Men who train regularly are more likely to experience a reduced risk of hypertension and heart attack, according to a study by a team at the University of Cambridge.
The findings are published in the journal Health Psychology.
Men who train frequently also have higher levels of cardiovascular fitness, and a lower risk of developing hypertension, the authors say.
The new study, led by the Department of Epidemiology and the Centre for Health Research, was a collaboration between the Centre and the University.
The researchers recruited more than 3,000 men aged 25-62 who took part in the Cambridge Health Study between 2008 and 2017, as part of the University’s Cardiovascular Health Study.
They then compared the results of the men who had trained regularly with those who hadn’t.
They found that men who were regularly active had a lower prevalence of hypertension, while men who didn’t train regularly had a higher prevalence.
The study team said they hoped this might help people to understand the link between exercise and health.
The study team also looked at the links between exercise-related risk factors and cardiovascular risk factors, such as blood pressure and blood cholesterol.
The research was funded by the European Commission, the Medical Research Council, the European Research Council and the National Institute for Health Sciences.

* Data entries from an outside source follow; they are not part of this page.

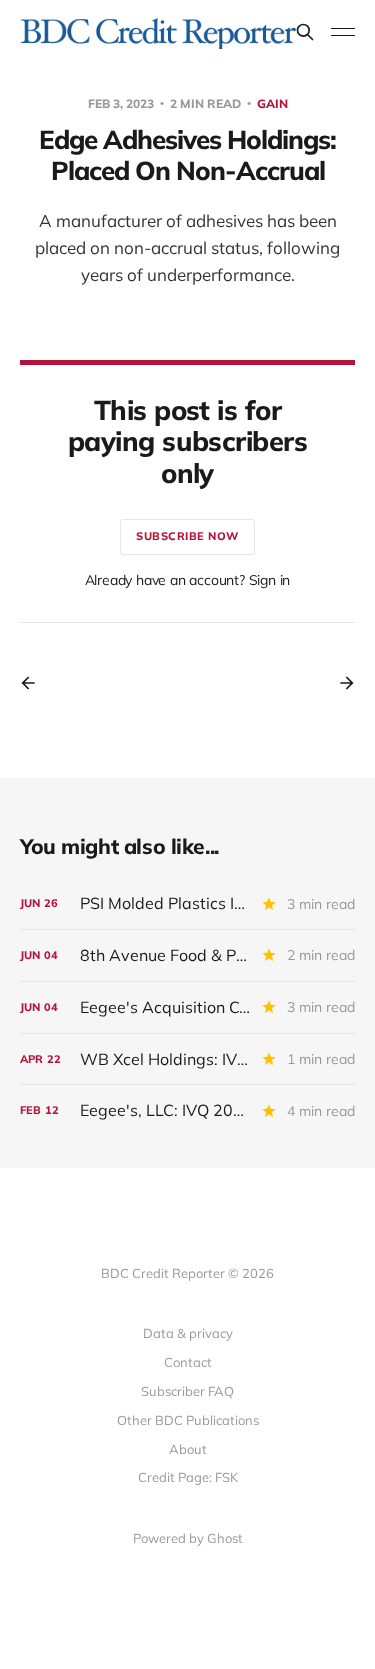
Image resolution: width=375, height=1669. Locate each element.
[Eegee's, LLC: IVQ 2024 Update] (187, 1110)
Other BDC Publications (188, 1420)
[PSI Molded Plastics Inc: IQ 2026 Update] (187, 903)
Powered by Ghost (188, 1538)
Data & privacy (188, 1333)
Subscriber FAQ (187, 1391)
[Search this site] (305, 32)
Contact (188, 1362)
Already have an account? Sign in (188, 580)
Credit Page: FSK (188, 1477)
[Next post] (340, 683)
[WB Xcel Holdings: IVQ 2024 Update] (187, 1059)
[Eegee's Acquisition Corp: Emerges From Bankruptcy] (187, 1007)
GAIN (272, 103)
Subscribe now (187, 536)
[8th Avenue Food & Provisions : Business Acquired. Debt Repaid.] (187, 955)
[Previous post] (35, 683)
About (188, 1449)
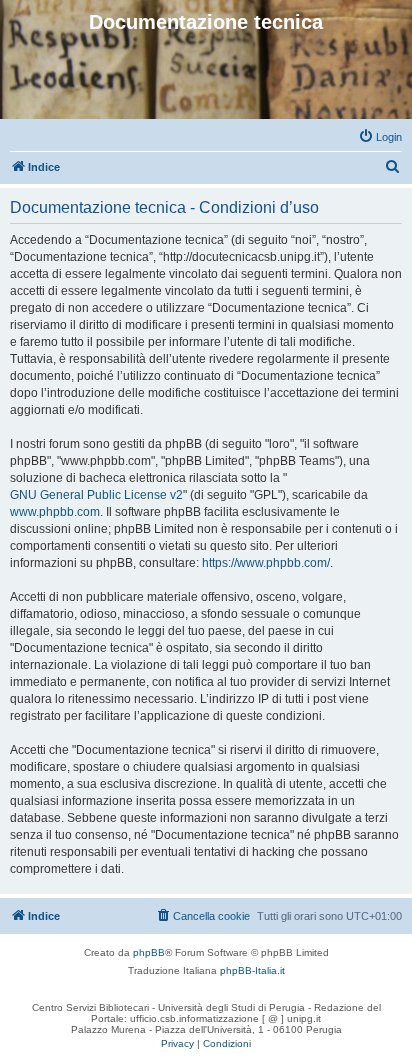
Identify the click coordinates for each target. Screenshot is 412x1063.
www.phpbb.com (55, 512)
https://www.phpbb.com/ (266, 563)
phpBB (149, 952)
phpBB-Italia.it (252, 970)
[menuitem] (380, 137)
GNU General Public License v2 (96, 495)
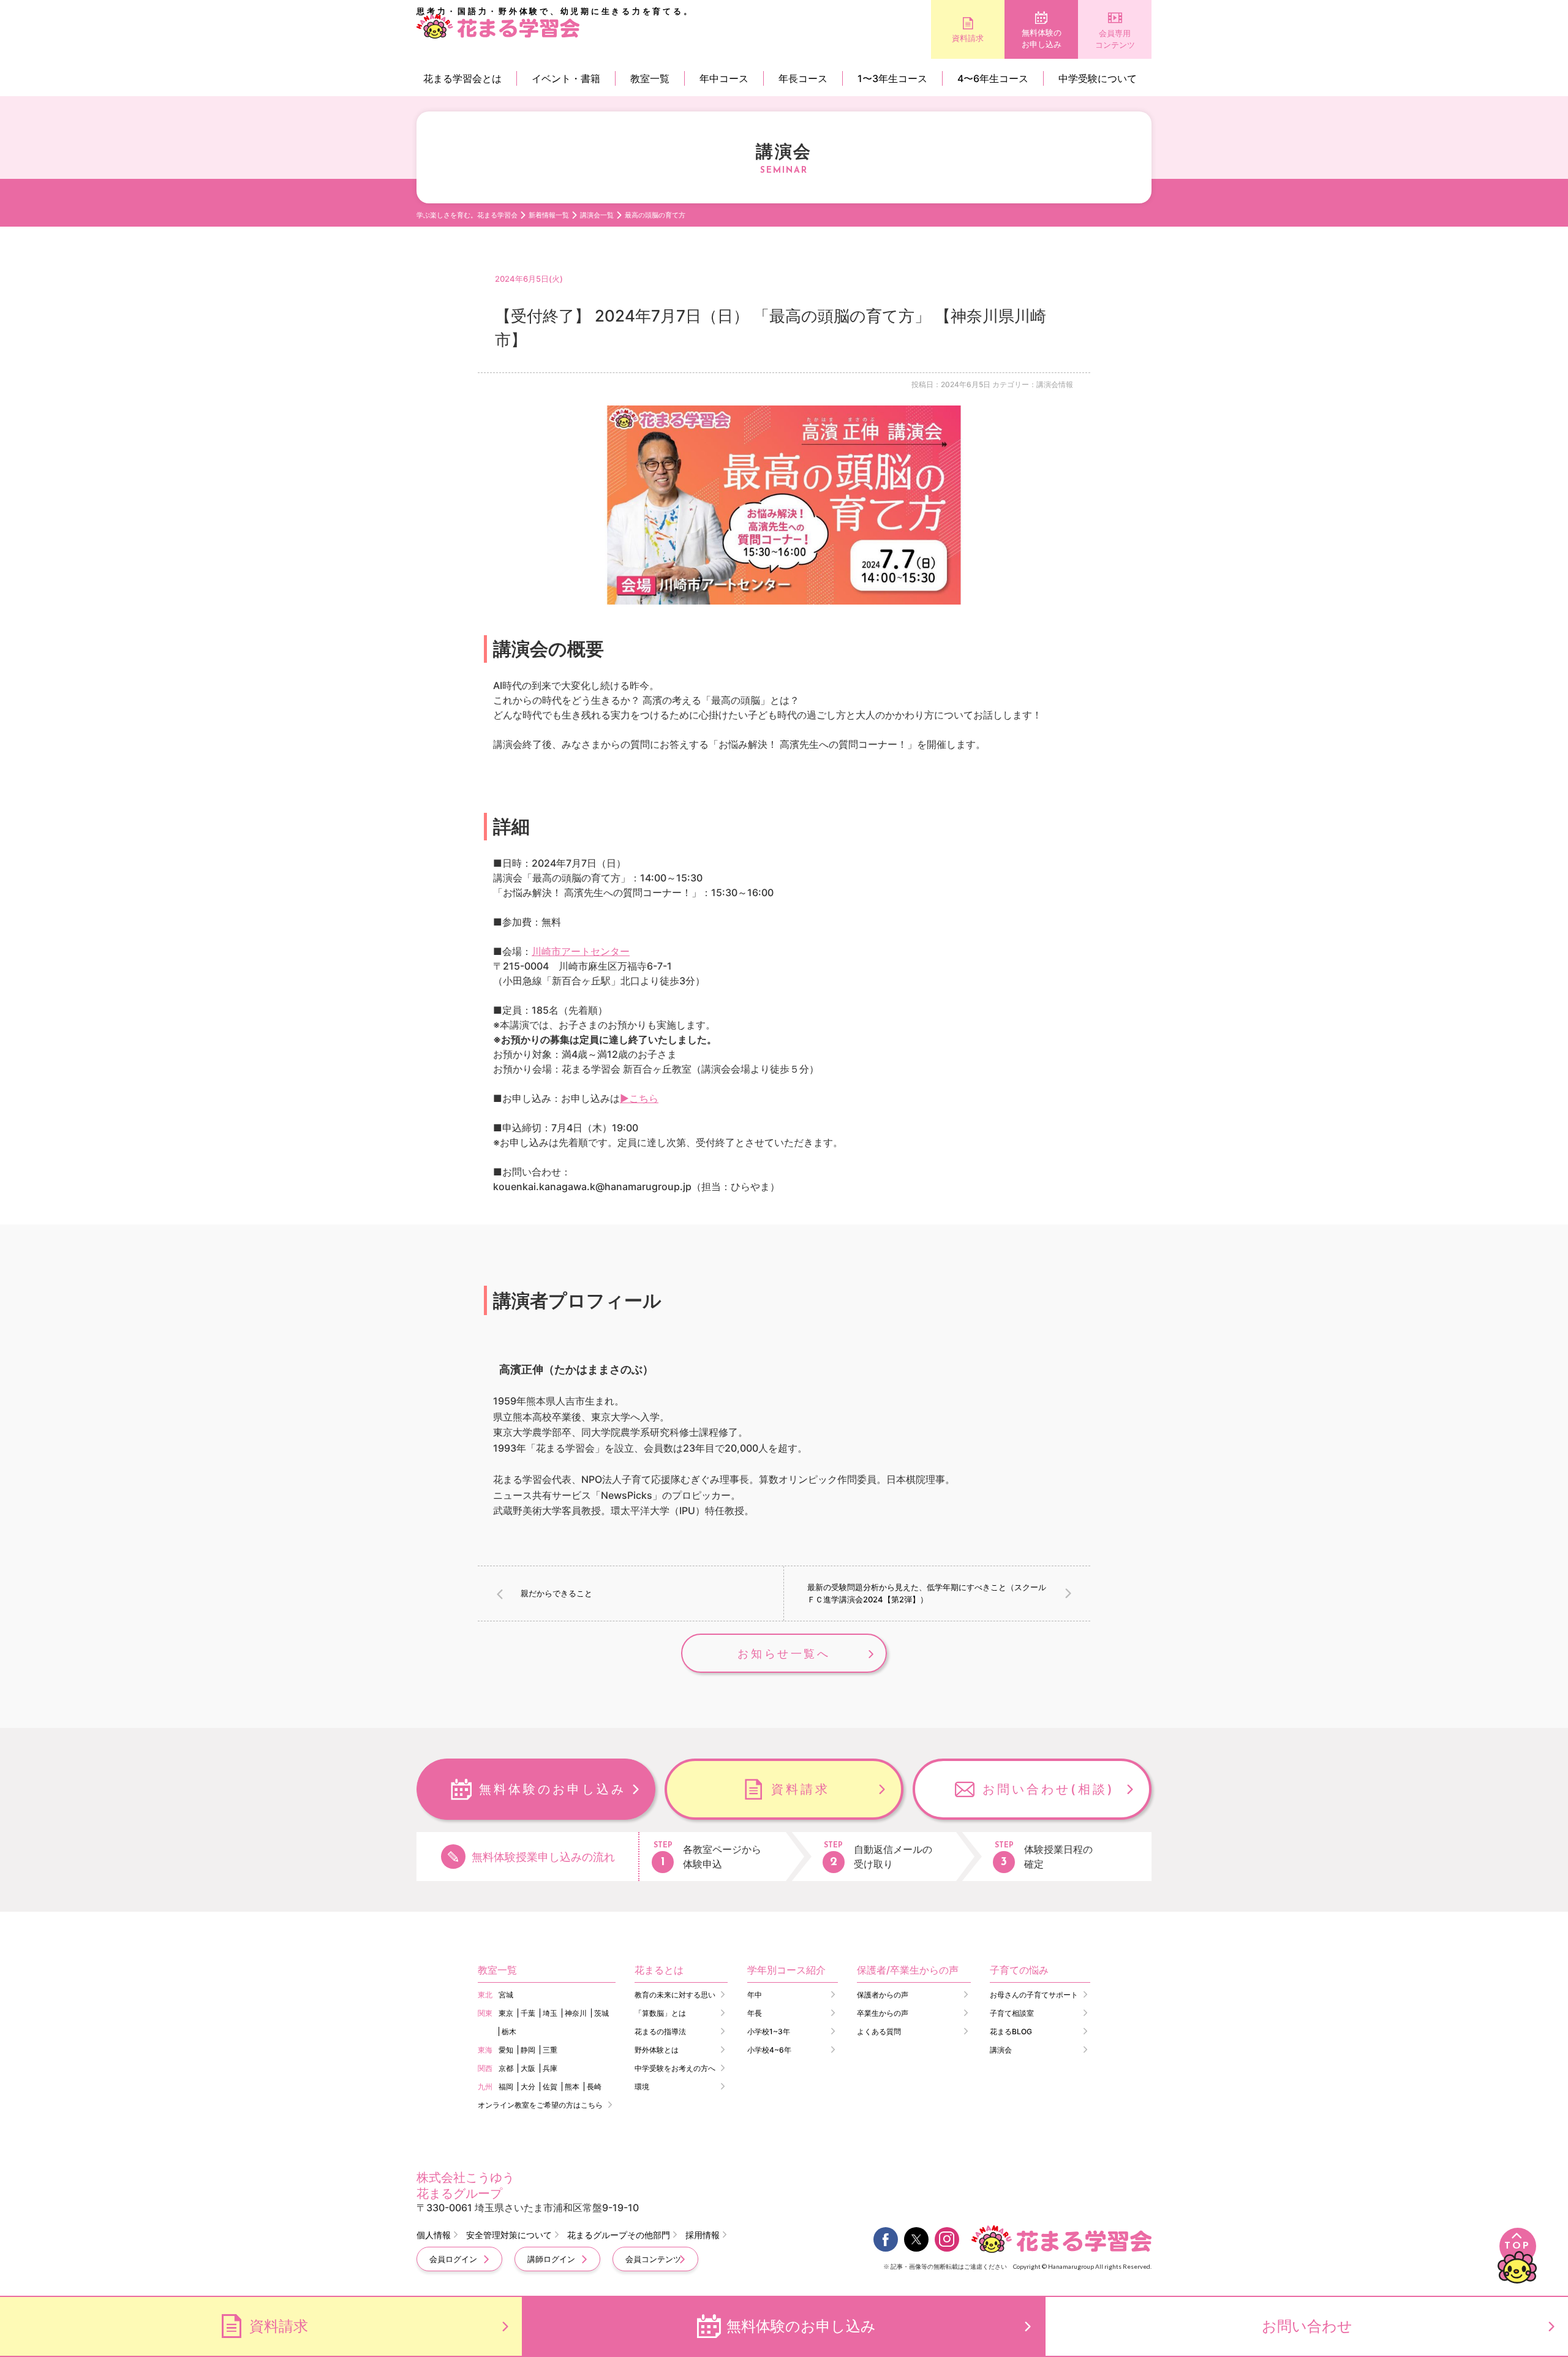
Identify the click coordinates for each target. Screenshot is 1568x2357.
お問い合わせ (1307, 2326)
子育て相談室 (1012, 2013)
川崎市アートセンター (581, 951)
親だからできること (556, 1593)
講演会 (1001, 2049)
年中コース (723, 78)
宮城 (506, 1994)
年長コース (802, 78)
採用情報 (702, 2235)
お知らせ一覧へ (783, 1653)
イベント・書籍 (566, 78)
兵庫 (550, 2068)
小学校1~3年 (768, 2031)
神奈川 (576, 2013)
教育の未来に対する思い (675, 1994)
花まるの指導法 (660, 2031)
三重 (550, 2049)
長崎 (594, 2086)
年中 (754, 1994)
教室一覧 (649, 78)
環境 (642, 2086)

Professor Daniel Luscombe, lead author of the study, said: “People who train more often are more physically fit and healthier, and have a lower incidence of cardiovascular disease and chronic diseases like hypertension.”
In this study, we were able to show that people who were more active had lower levels of risk factors for cardiovascular disease.
“The fact that they had a more stable heart rate, and were also more physically active could potentially be important for people who are at risk of a heart attack.”
For more on the research, including the findings from the study conducted by the team, read Next Big.